Consigne écrite 1: D'après le texte à lire, depuis combien de temps Marie-Pierre Arthur et ses musiciens ne s'étaient-ils pas vus ?

Texte à lire:

____________________

Marie-Pierre Arthur l’a dit, cela faisait un mois et demi que ses musiciens et elle ne s’étaient pas vus, et ils se retrouvaient maintenant «Pour une fois», la dernière de cette tournée. Entamant la quatrième piste de l’album, la chanteuse a d’ailleurs eu quelque mal à se souvenir des paroles de sa chanson, alternant entre des vides achevés par le dernier mot de la strophe et des phrases marmonnées de façon incertaine, compréhensibles seulement pour ceux qui connaissent déjà les paroles par cœur. Qu’à cela ne tienne, l’énergie de l’artiste et les nombreux solos entraînants à la guitare électrique ou aux claviers ont prouvé que les musiciens avaient manifestement du plaisir à se retrouver sur scène, ce qui a permis au public d’oublier vite fait ces imperfections.

____________________

Données fournies:

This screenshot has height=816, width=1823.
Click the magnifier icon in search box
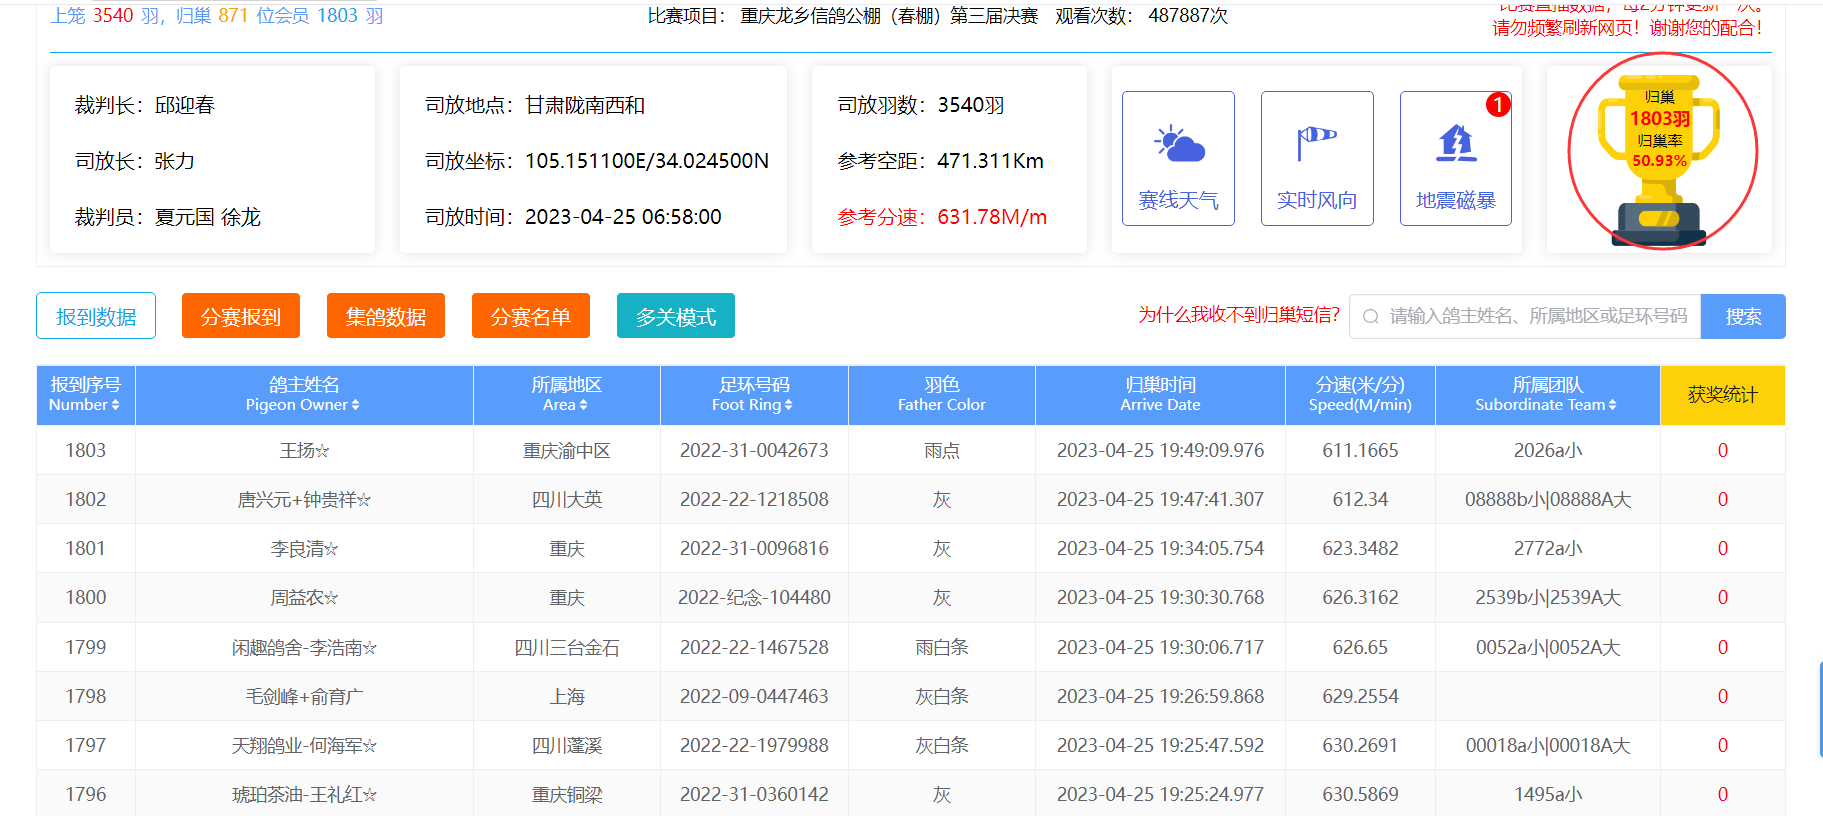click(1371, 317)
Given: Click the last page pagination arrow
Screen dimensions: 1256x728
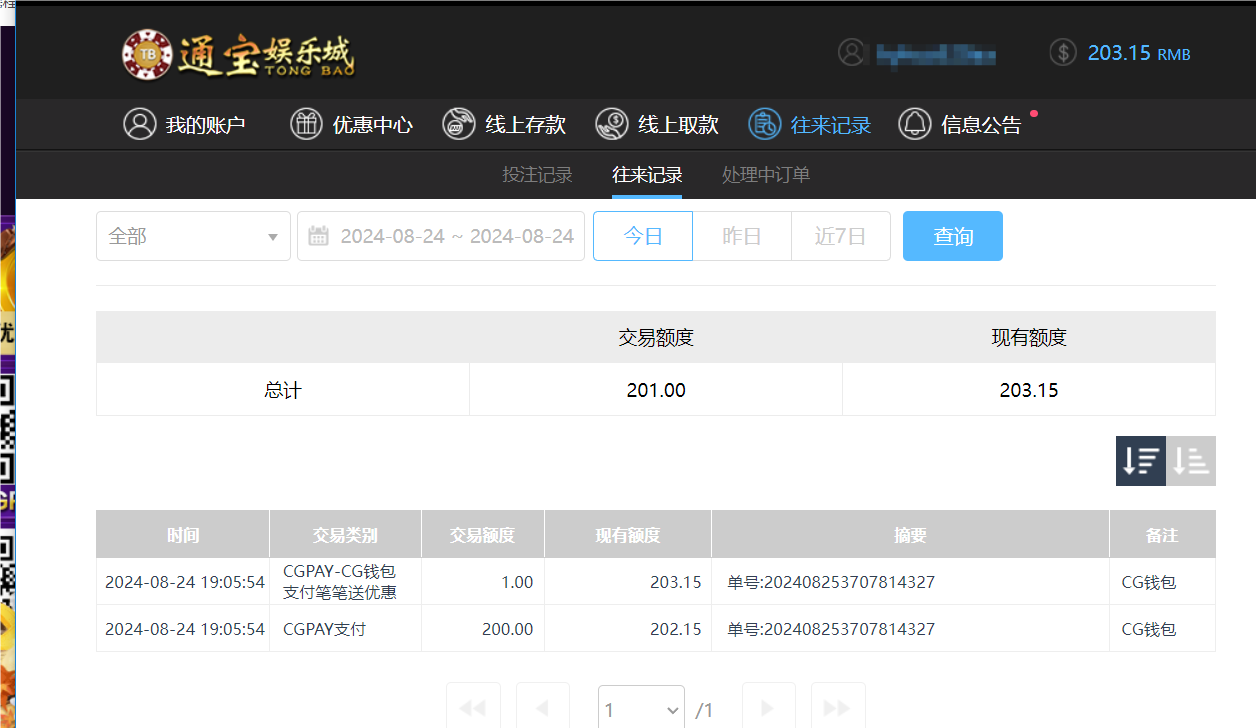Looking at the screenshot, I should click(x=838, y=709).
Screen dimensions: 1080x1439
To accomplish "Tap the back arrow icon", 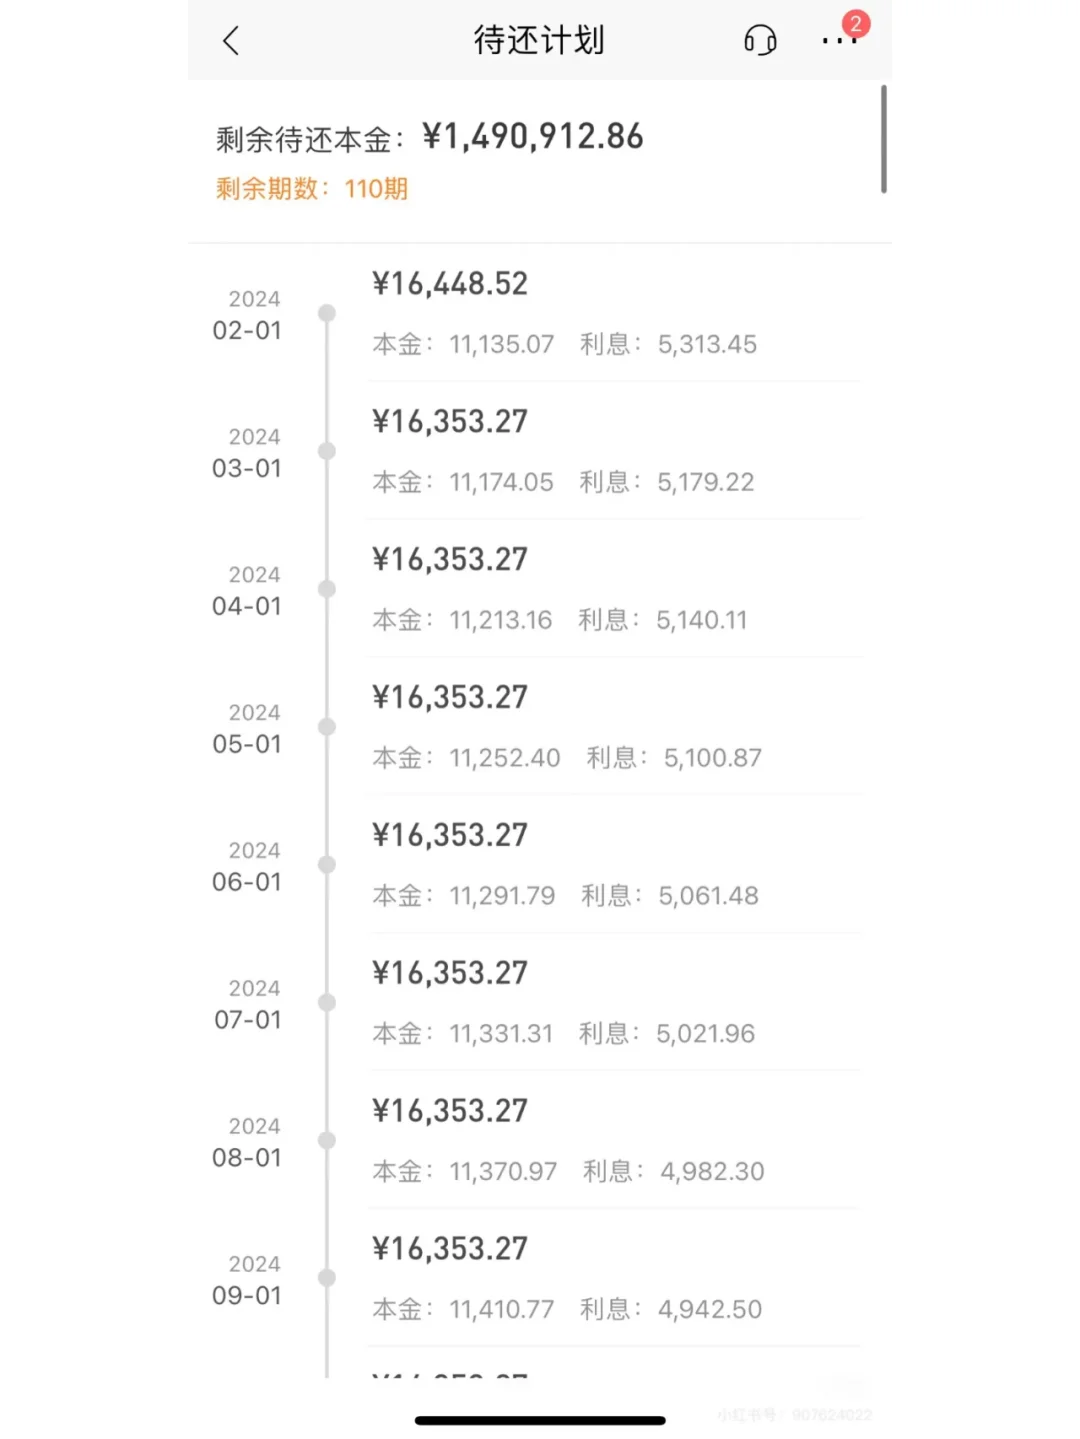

____________________

Consigne écrite 2: Réécrivez tous les enregistrements en substituant « Screen size » à « Screen dimensions », sans rien changer d'autre et sans reprendre les images.

Réponse complète 1: Depuis un mois et demi.

Réponse complète 2:
This screenshot has height=816, width=1823.
Click the magnifier icon in search box
click(1371, 317)
Given: Click the last page pagination arrow
Screen size: 1256x728
Looking at the screenshot, I should click(x=838, y=709).
Screen size: 1080x1439
To accomplish "Tap the back arrow icon", 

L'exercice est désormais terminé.